Aims/hypothesis Obesity is associated with aldosterone excess, hypertension and the metabolic syndrome, but the relative contribution of aldosterone to obesity-related complications is debated. We previously demonstrated that aldosterone impairs insulin secretion, and that genetic aldosterone deficiency increases glucose-stimulated insulin secretion in vivo. We hypothesised that elimination of endogenous aldosterone would prevent obesity-induced insulin resistance and hyperglycaemia. Methods Wild-type and aldosterone synthase-deficient ( As −/− ) mice were fed a high-fat (HF) or normal chow diet for 12 weeks.

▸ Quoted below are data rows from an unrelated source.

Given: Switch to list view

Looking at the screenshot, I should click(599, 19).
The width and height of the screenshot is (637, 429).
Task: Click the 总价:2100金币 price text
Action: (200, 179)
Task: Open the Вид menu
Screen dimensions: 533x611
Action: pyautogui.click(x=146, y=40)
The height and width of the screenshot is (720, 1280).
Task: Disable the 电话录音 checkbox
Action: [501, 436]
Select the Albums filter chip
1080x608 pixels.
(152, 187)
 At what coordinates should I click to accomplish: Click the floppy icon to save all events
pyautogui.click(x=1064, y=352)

We assessed insulin sensitivity and insulin secretion using clamp methodology and circulating plasma adipokines, and examined adipose tissue via histology. Results HF diet induced weight gain similarly in the two groups, but As −/− mice were protected from blood glucose elevation. HF diet impaired insulin sensitivity similarly in As −/− and wild-type mice, assessed by hyperinsulinaemic–euglycaemic clamps. Fasting and glucose-stimulated insulin were higher in HF-fed As −/− mice than in wild-type controls. Although there was no difference in insulin sensitivity during HF feeding in As −/− mice compared with wild-type controls, fat mass, adipocyte size and adiponectin increased, while adipose macrophage infiltration decreased. HF feeding significantly increased hepatic steatosis and triacylglycerol content in wild-type mice, which was attenuated in aldosterone-deficient mice. Conclusions/interpretation These studies demonstrate that obesity induces insulin resistance independently of aldosterone and adipose tissue inflammation, and suggest a novel role for aldosterone in promoting obesity-induced beta cell dysfunction, hepatic steatosis and adipose tissue inflammation.